Screen-element location records:
━━━━━━━━━━

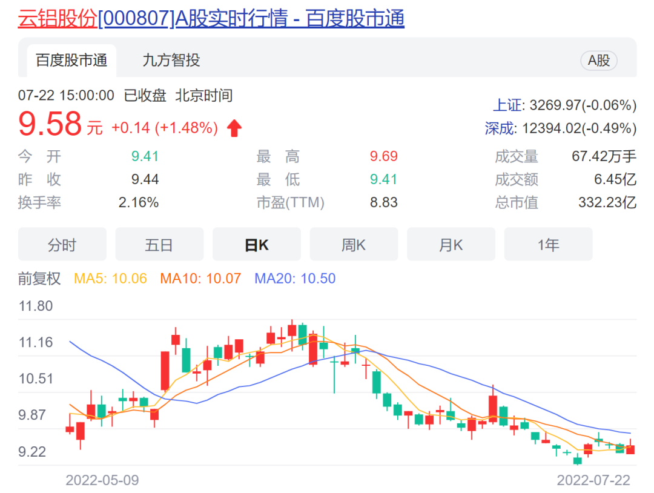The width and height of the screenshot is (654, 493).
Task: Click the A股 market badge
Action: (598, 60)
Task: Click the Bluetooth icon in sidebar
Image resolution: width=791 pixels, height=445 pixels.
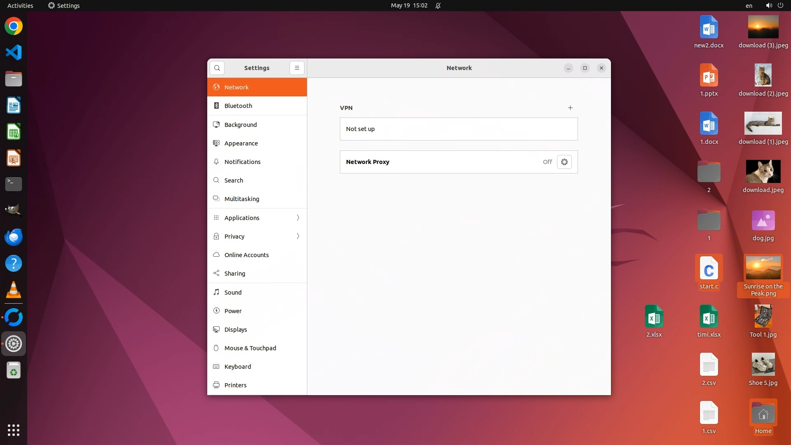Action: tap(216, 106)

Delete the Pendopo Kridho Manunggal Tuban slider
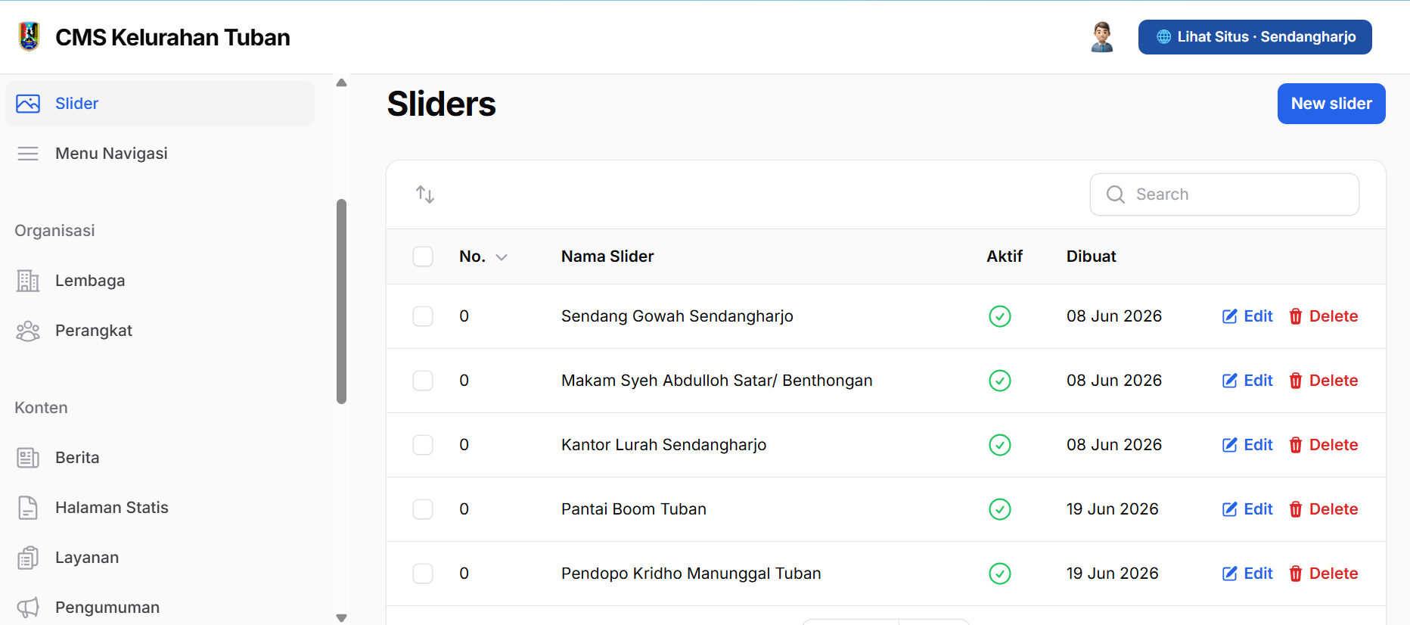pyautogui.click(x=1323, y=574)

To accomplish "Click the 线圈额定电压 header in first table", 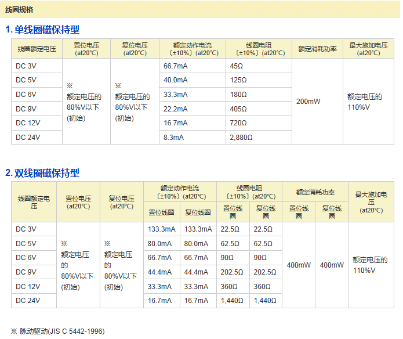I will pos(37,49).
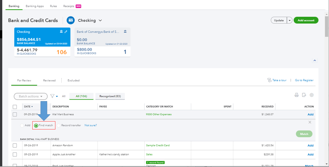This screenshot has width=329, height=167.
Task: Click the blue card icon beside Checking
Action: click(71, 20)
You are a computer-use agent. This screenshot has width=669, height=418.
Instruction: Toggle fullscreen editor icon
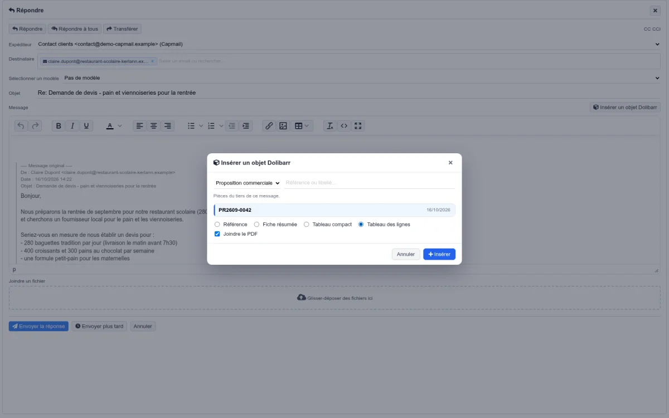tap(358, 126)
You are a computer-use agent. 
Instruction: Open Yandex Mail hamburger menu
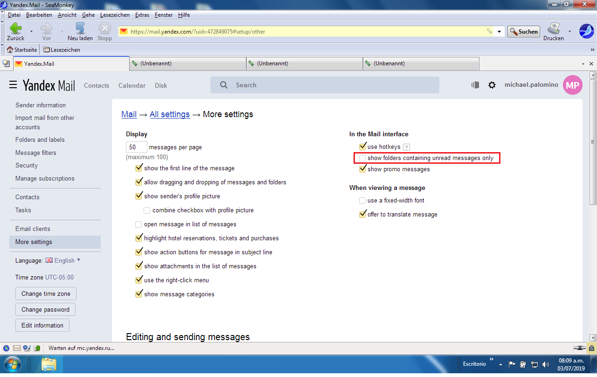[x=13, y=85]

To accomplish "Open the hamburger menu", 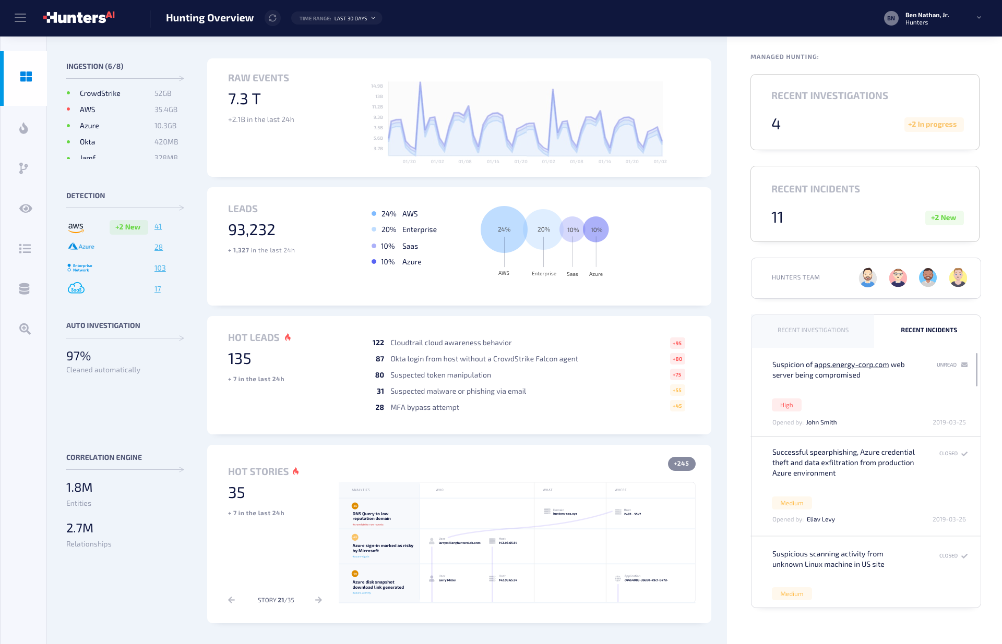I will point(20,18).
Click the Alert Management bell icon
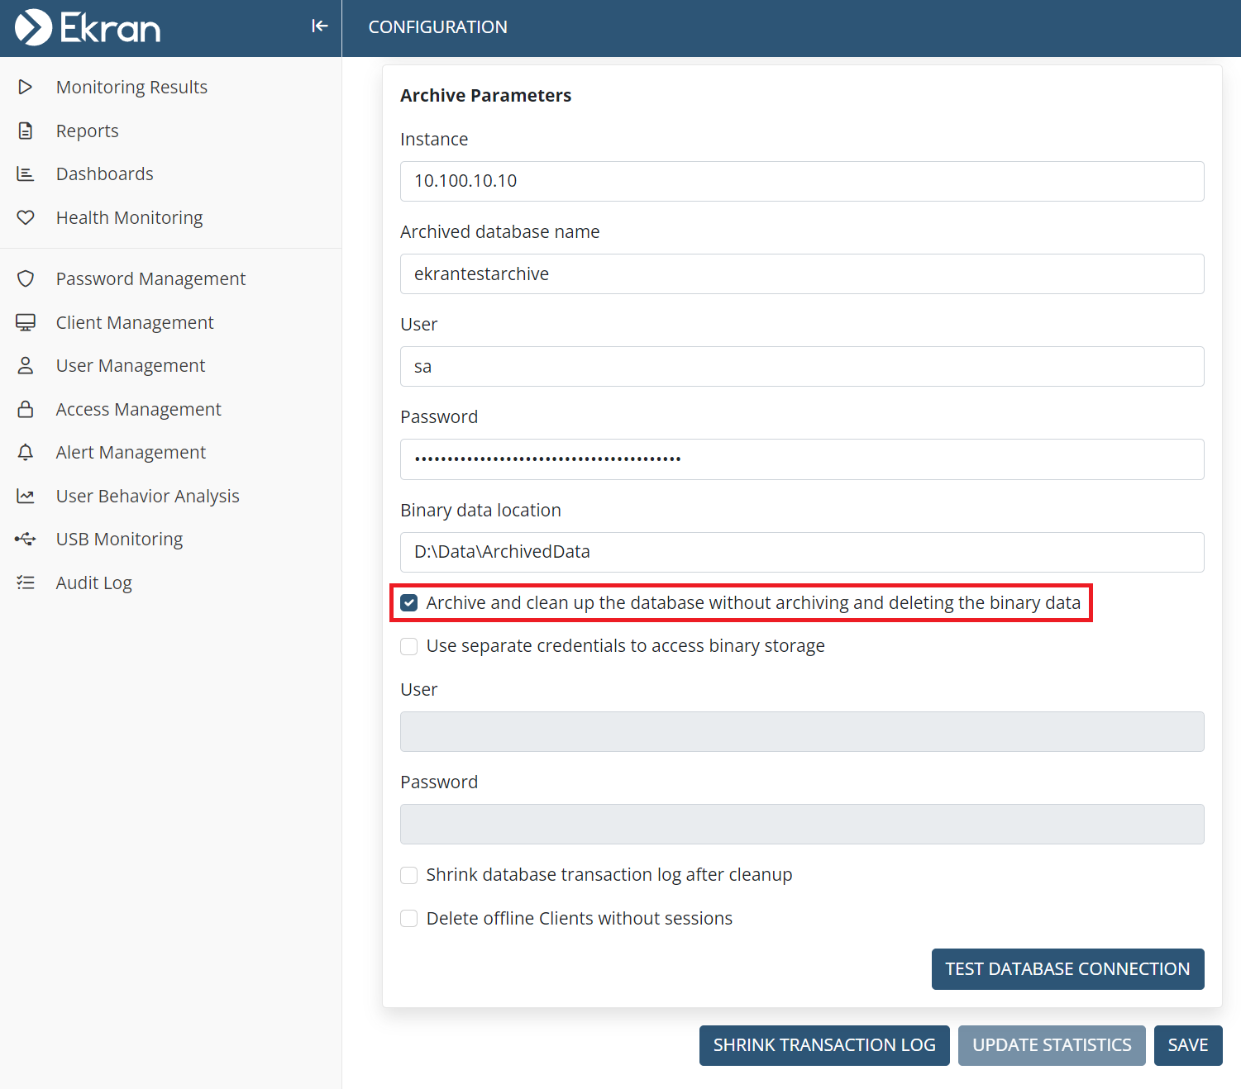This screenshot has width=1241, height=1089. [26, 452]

━━━━━━━━━━

**What you will do:** Return the lines of the records verbatim, from the line with "Task: Click the Bluetooth icon in sidebar" up to and including the line with "pyautogui.click(x=1323, y=574)". Leave the pictures out.

**Solution:**
Task: Click the Bluetooth icon in sidebar
Image resolution: width=791 pixels, height=445 pixels.
Action: tap(216, 106)

Delete the Pendopo Kridho Manunggal Tuban slider
pyautogui.click(x=1323, y=574)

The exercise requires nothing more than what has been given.